The researchers reported that the expanded GMPs retained their identity and their ability to generate functional macrophages and other immune cells. A Stanford University group led by Ravi Majeti also reproduced the long-term maintenance and genetic engineering of GMPs, according to the study summary from USC.
Engineered cells tested in mice
The team engineered mouse and human GMPs with chimeric antigen receptors, or CARs, designed to recognize markers on cancer cells. The researchers also added a signal intended to recruit nearby immune activity, including responses that activate tumor-fighting T cells.
According to the USC team, that added immune signal functioned even when donor and recipient cells were immunologically mismatched. The researchers said that feature raises the possibility of donor-derived treatments made in advance for multiple patients, rather than therapies built separately from each patient’s own cells.
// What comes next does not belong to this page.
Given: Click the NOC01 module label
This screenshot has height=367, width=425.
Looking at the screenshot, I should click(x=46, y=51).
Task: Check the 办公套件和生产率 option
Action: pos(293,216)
In mouse studies, injected GMPs settled in bone marrow and other blood-forming sites, where they generated engineered macrophages and related immune cells, the team reported. The researchers said this replenishing behavior may help avoid the rapid loss of mature macrophage therapies that has limited earlier approaches, including in recent clinical trials.
In mice with blood cancer and solid tumors, GMPs carrying CARs slowed disease progression, according to the researchers. The team reported a stronger effect when the cells carried both the CAR and the immune-activating signal.
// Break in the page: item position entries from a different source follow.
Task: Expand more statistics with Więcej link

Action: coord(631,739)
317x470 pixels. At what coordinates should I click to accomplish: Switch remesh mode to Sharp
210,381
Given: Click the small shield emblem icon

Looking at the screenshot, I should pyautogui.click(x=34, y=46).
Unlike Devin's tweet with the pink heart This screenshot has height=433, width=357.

The study also examined a non-cancer use. In mice with chronic granulomatous disease, an inherited immune deficiency, the engineered GMP approach restored bacterial-fighting ability, according to the researchers.
Qi-Long Ying, corresponding author and a professor of stem cell biology and regenerative medicine at the Keck School of Medicine of USC, said the work supports a scalable GMP platform for cell therapy. The team said the findings also challenge the view that long-term self-renewal in the blood system belongs mainly to hematopoietic stem cells, because GMPs maintained self-renewal under the tested conditions.
This story draws on original reporting from Medical Xpress.